## What this task involves
Look through the entries below. Report each line that has the word "will" in it.

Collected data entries
---------------
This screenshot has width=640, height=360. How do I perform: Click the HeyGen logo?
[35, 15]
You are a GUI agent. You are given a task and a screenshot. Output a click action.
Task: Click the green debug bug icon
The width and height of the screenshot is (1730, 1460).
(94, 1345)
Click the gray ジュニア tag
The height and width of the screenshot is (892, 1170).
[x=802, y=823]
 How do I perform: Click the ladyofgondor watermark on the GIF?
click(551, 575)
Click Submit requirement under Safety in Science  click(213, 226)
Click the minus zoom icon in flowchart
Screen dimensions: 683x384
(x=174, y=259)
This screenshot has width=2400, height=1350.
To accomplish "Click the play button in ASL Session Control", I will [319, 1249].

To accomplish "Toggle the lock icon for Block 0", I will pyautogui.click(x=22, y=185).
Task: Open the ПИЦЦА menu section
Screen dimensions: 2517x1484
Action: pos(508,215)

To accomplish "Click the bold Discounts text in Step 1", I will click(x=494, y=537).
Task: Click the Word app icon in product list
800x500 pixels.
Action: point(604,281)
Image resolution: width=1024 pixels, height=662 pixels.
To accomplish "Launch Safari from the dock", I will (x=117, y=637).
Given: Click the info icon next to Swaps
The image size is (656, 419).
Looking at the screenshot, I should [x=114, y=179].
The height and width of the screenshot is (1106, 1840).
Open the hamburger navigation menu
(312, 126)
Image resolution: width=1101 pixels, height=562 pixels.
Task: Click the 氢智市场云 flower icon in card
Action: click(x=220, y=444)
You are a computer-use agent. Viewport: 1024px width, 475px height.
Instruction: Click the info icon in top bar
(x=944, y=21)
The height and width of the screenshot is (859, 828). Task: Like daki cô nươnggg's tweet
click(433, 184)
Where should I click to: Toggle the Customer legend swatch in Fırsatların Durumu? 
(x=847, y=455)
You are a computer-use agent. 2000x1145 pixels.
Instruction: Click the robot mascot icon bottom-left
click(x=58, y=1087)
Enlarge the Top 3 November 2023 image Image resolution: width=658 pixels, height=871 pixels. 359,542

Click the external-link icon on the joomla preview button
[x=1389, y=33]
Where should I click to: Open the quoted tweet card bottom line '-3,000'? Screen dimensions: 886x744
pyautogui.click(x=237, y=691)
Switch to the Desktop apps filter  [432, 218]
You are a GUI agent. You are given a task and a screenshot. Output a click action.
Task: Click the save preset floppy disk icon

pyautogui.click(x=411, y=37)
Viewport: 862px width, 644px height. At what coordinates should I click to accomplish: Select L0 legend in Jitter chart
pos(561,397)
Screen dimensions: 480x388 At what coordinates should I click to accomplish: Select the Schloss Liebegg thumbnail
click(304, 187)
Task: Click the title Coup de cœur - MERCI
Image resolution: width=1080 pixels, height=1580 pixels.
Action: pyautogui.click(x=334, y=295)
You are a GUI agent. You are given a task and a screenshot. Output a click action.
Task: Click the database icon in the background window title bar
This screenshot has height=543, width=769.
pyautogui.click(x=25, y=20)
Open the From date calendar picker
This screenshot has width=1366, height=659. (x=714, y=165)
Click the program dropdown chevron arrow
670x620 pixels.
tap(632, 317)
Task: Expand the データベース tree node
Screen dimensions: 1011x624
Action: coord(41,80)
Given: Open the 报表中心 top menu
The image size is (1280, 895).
---------------
## Answer for the task
To accomplish "Click the play button in ASL Session Control", I will [319, 1249].
To accomplish "Toggle the lock icon for Block 0", I will pyautogui.click(x=22, y=185).
To accomplish "Click the bold Discounts text in Step 1", I will click(x=494, y=537).
To accomplish "Launch Safari from the dock", I will (x=117, y=637).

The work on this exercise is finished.